What the exercise asks
Copy the lines word for word, starting at the line that contains "Where should I" and continuing through the end of them. Leave out the pictures.

BEGIN Entries supplied

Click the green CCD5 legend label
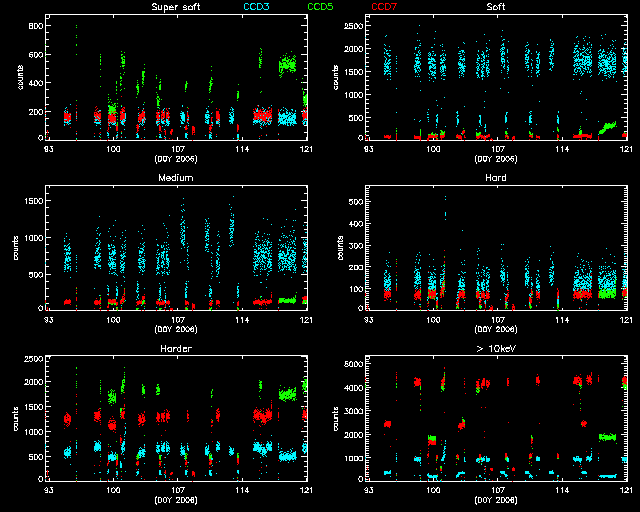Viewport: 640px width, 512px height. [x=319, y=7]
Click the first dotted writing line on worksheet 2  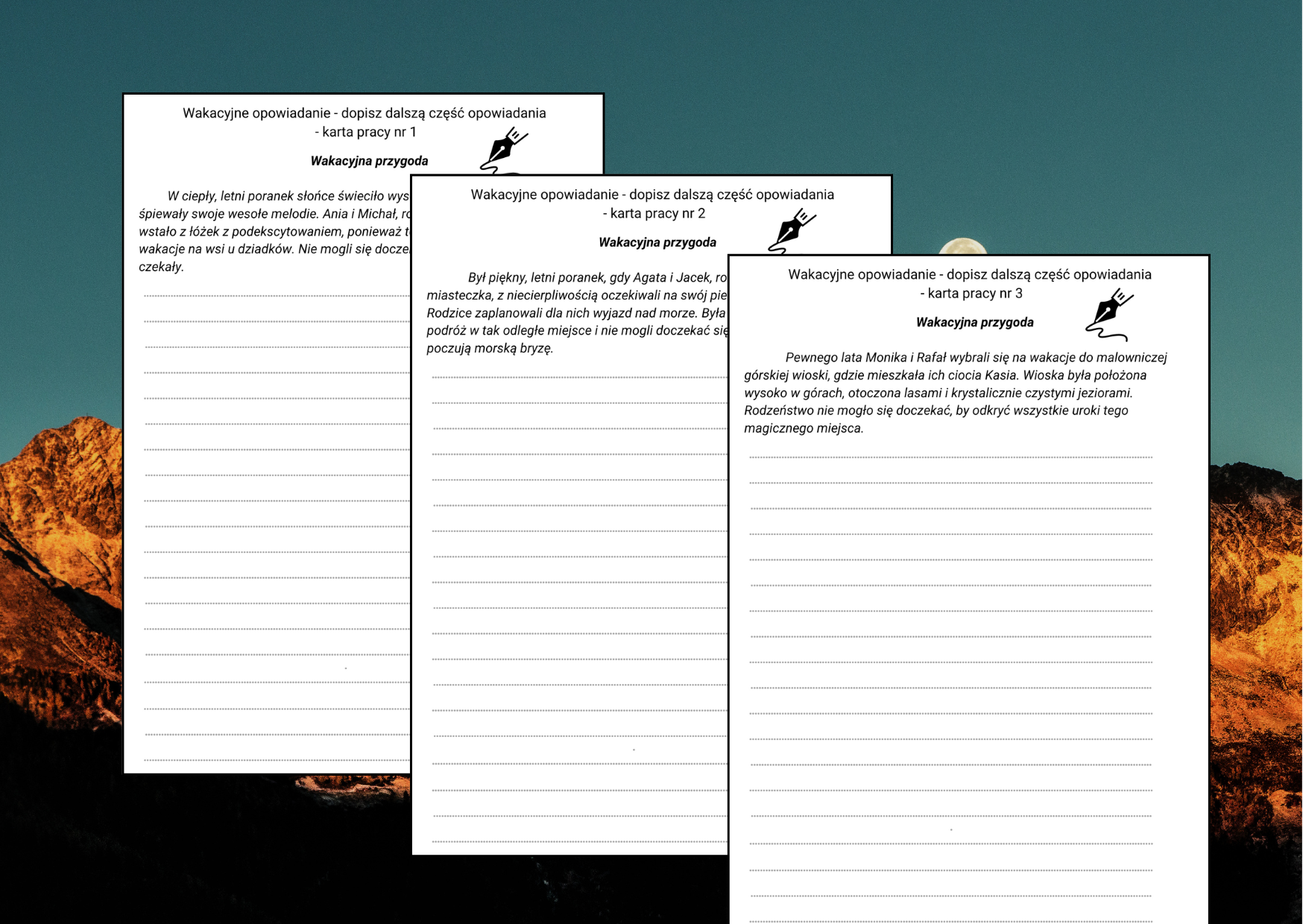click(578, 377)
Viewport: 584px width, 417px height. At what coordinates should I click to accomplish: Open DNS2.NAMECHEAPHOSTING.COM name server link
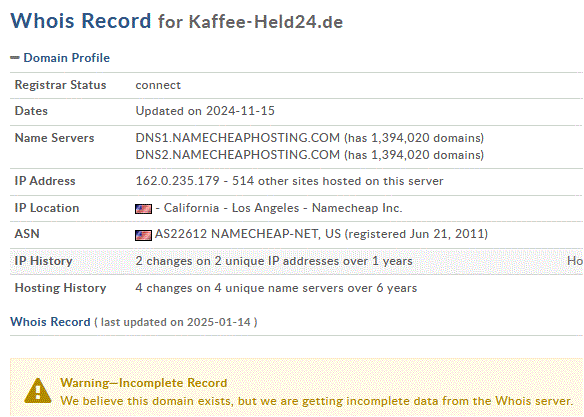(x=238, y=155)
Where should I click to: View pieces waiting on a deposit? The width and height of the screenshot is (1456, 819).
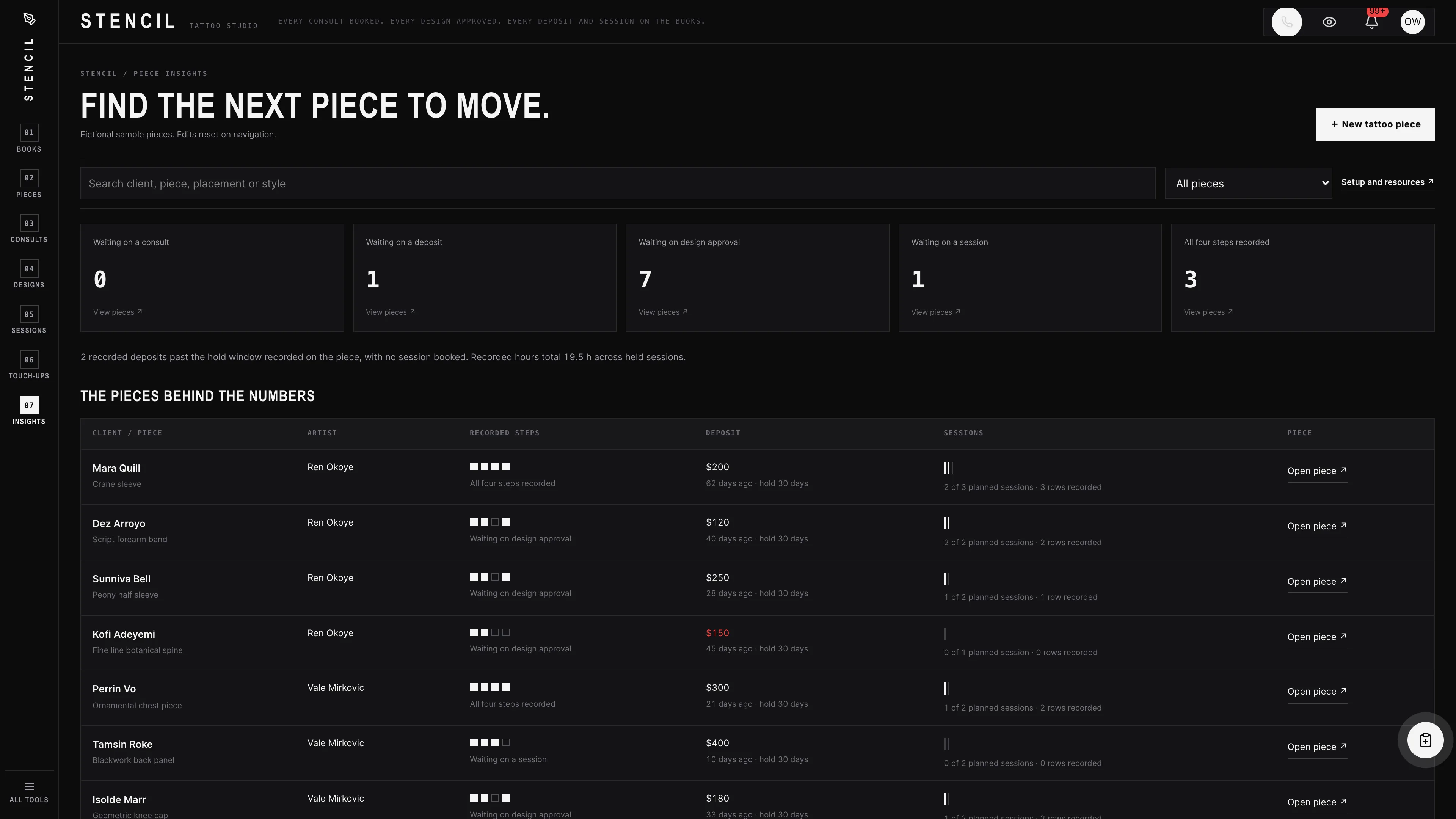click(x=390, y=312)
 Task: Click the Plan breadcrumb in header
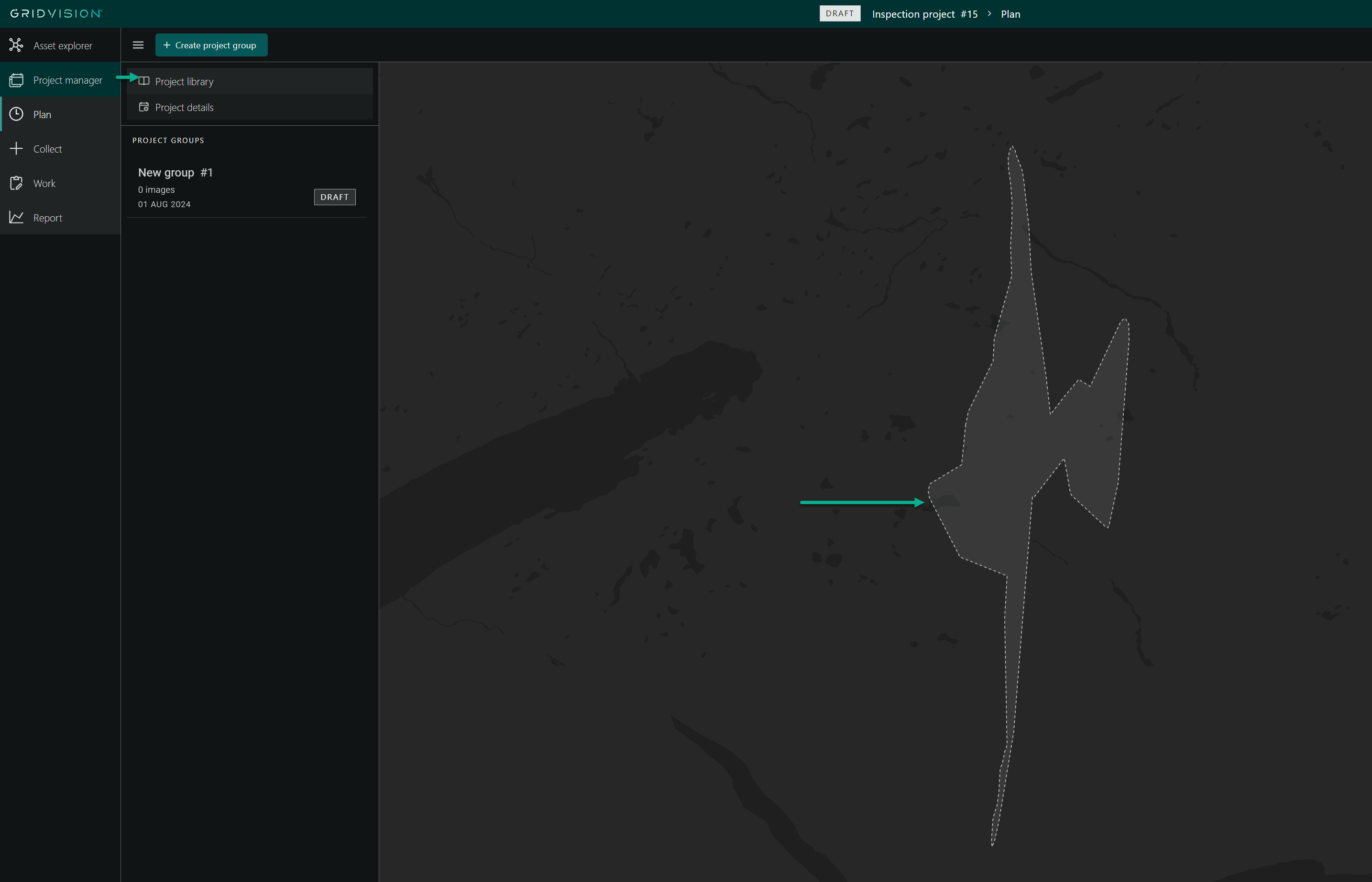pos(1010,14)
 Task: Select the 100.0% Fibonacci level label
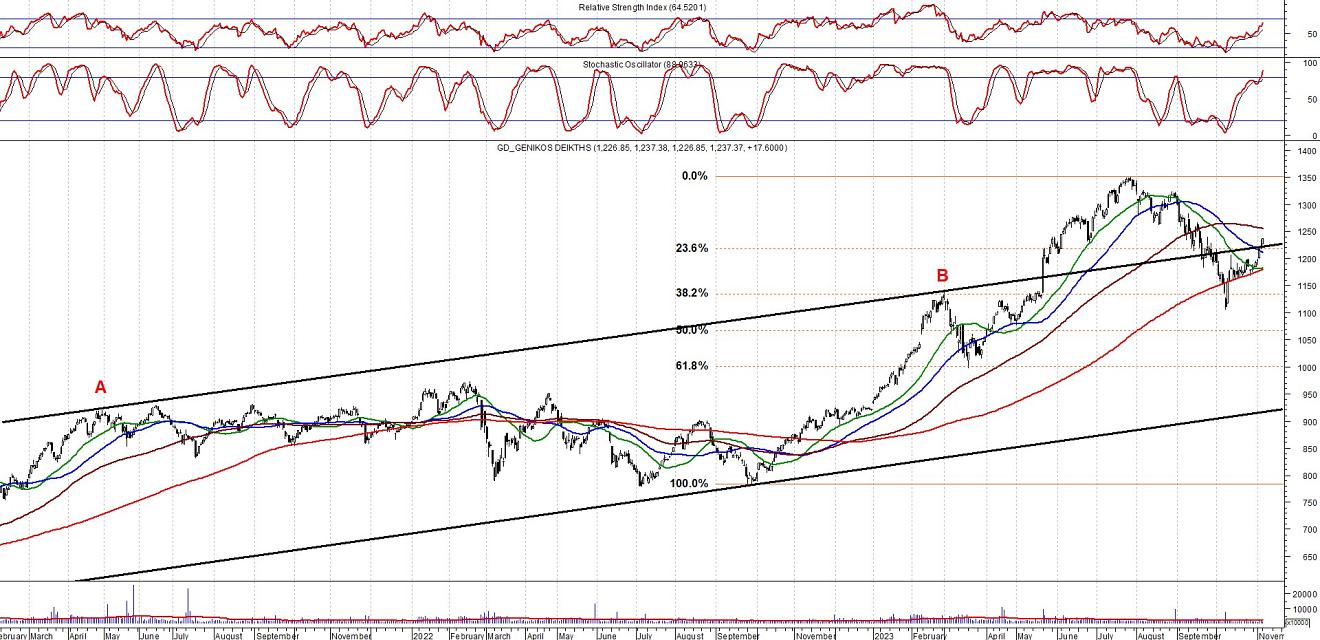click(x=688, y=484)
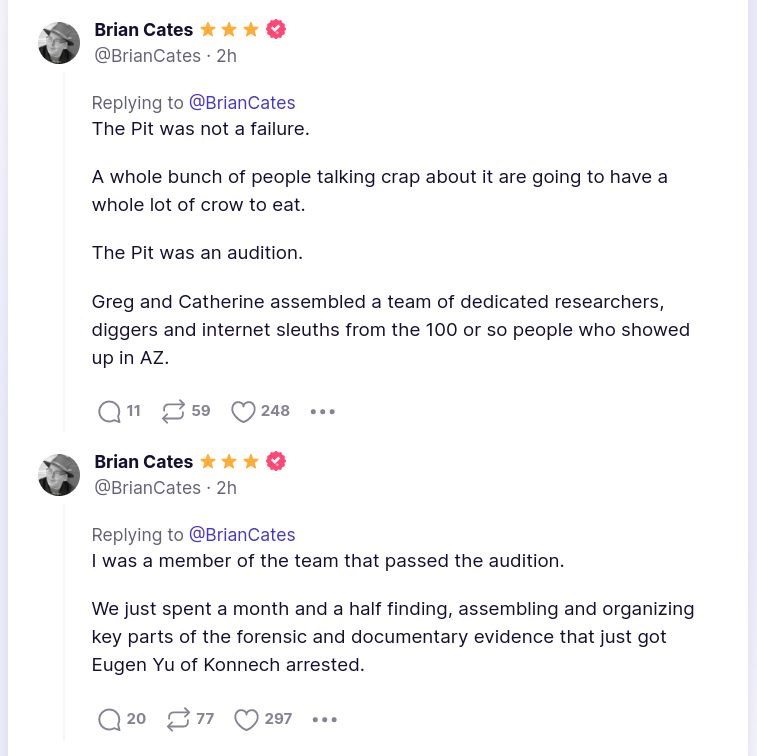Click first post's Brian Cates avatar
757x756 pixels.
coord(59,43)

END Entries supplied

The result
Where should I click to: View pieces waiting on a deposit? The width and height of the screenshot is (1456, 819).
click(x=390, y=312)
 Task: Click the Plan breadcrumb in header
pos(1010,14)
 Task: Select the 100.0% Fibonacci level label
click(x=688, y=484)
Click first post's Brian Cates avatar
757x756 pixels.
coord(59,43)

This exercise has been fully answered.